(Collected data)
[Start of Attachment]
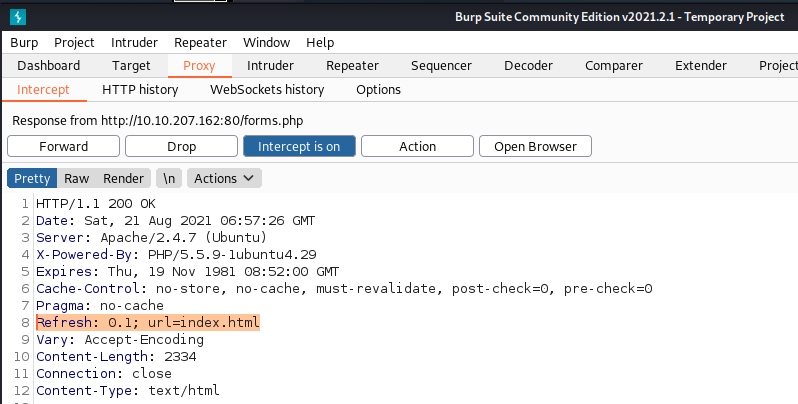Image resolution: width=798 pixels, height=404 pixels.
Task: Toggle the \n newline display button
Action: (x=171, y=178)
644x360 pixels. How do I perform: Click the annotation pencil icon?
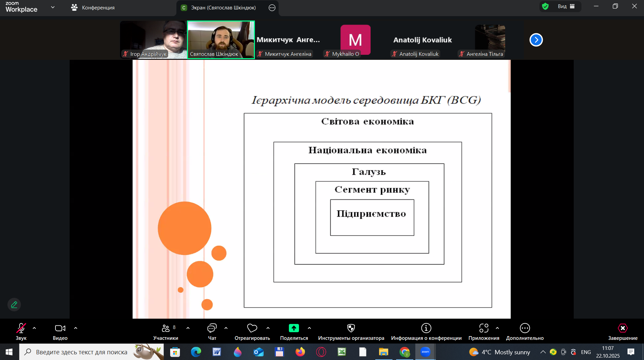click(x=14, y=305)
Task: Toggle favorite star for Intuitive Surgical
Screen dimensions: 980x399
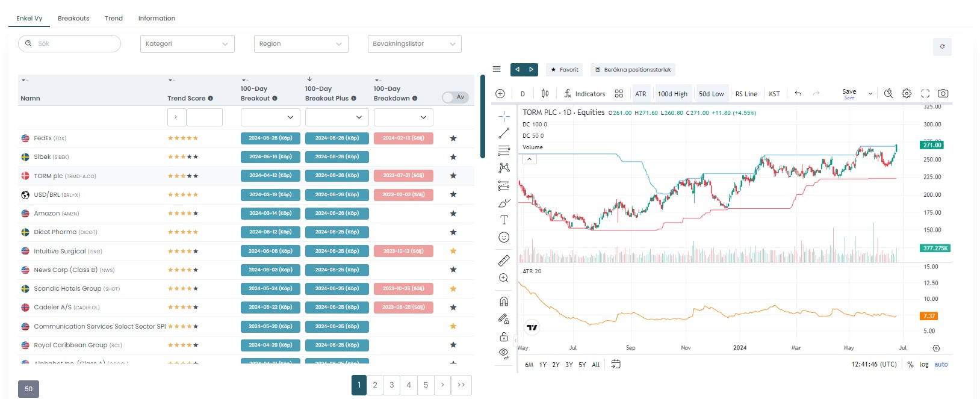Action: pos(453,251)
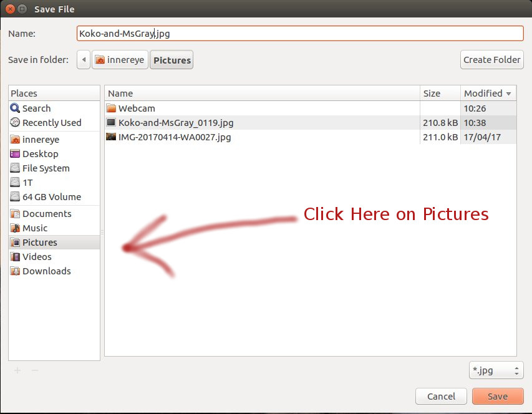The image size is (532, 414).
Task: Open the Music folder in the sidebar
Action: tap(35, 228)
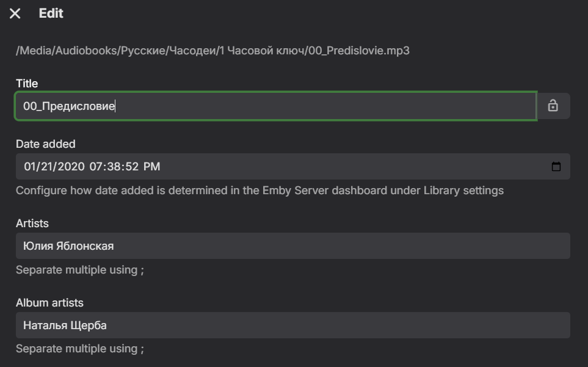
[End of Attachment]
▶ **EXERCISE DESCRIPTION**
In the answer, include exactly the lines from the one containing "644x360 pixels. How" through the end of the records above and no pictures at all.

▶ **WRITTEN ANSWER**
644x360 pixels. How do I perform: Click the annotation pencil icon?
click(x=14, y=305)
Task: Toggle favorite star for Intuitive Surgical
Screen dimensions: 980x399
Action: pos(453,251)
The image size is (532, 414).
Task: Open the Music folder in the sidebar
Action: tap(35, 228)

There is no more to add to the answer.